Platon rebuilt its payment infrastructure in Ukraine without starting from scratch
Ukrainian PSP Platon moved from a stable but aging setup to a new payment platform model with a SaaS test phase first, then an on-premises deployment on dedicated servers in one of Ukraine’s major data centers. For PSPs, the point is simple: if you need bank and acquirer integrations, more routing control, and room to scale, infrastructure eventually stops being “just IT” and starts deciding how fast you can operate.
- Platon has been operating since 2012, serves more than 1,000 businesses in Ukraine, and processes over 3 million transactions per day.

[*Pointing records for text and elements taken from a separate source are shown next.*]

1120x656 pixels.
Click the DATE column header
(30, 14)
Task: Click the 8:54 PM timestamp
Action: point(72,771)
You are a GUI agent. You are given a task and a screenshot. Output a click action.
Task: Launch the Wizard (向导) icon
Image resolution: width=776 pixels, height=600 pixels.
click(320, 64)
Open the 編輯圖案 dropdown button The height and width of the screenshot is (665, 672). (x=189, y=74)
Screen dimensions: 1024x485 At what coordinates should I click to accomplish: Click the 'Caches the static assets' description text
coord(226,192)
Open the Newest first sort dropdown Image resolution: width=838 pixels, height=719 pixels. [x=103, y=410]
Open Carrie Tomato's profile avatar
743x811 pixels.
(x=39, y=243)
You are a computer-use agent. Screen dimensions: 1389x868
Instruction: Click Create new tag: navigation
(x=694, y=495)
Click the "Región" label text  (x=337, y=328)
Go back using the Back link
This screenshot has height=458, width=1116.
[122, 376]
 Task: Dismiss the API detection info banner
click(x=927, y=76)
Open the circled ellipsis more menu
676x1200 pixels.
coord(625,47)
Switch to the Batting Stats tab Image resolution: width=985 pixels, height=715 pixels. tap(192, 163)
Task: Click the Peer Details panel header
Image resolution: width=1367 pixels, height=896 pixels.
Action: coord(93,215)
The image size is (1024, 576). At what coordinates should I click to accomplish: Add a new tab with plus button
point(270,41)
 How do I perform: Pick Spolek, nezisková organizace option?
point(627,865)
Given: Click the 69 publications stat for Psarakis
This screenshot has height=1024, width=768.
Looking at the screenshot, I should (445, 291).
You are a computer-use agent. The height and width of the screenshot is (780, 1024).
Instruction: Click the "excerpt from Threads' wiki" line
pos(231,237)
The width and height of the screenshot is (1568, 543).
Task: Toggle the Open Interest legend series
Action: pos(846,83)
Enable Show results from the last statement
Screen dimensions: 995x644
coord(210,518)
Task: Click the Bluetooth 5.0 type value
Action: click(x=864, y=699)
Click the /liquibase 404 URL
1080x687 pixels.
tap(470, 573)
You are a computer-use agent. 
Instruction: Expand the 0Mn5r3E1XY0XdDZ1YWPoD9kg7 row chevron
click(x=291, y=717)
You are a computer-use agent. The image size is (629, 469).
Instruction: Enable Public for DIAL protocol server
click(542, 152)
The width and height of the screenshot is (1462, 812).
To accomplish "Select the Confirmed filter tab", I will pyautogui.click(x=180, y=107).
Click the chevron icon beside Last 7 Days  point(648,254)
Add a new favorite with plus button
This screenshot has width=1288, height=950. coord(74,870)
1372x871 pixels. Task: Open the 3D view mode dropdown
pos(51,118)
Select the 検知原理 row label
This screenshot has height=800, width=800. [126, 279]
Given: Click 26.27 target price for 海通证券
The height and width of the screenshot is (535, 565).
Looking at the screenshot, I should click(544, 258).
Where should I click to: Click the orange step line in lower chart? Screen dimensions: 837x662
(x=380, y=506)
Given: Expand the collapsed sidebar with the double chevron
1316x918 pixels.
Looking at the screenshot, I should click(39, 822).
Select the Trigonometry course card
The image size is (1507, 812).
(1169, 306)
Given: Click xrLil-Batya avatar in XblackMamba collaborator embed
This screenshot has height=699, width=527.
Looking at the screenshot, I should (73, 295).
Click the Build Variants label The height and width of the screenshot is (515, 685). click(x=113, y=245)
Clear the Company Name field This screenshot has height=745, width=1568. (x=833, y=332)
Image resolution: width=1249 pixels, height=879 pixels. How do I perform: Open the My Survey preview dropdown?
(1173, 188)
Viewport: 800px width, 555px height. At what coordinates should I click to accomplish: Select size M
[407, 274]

Over time, its existing payment system no longer matched the pace of the market, so the company needed new integrations, more flexibility, and a way to manage infrastructure independently.
- Instead of replacing everything in one shot, Platon tested Akurateco’s white-label payment platform in a SaaS format first. That let the team validate functionality, payment capabilities, and operational scenarios before moving to a dedicated environment.
- After the pilot, Akurateco deployed Platon’s on-premises infrastructure on dedicated servers in one of Ukraine’s major data centers. The work included installing the payment software, migrating the necessary data, and preparing the environment for independent PSP operations.
- Bank-acquirer integrations were central to Platon’s model, so Akurateco also trained the client’s team. For three months, its specialists supported setup, configuration, and knowledge transfer. Within six months, Platon was managing the core part of its infrastructure independently, with support from Akurateco, and by the end of the year it had full control over its payment system in a dedicated environment.
- Since 2021, Platon has been operating on the upgraded payment platform with access to modern integrations and technologies. The practical payoff for a PSP is more control over configuration, security, performance, and future infrastructure development, without being boxed in by the previous system.
The interesting part for high-risk operators and their PSPs is the migration pattern itself: SaaS first to de-risk the switch, then on-premises once the setup is proven. That is a tidy way to avoid rebuilding a live payment stack blind.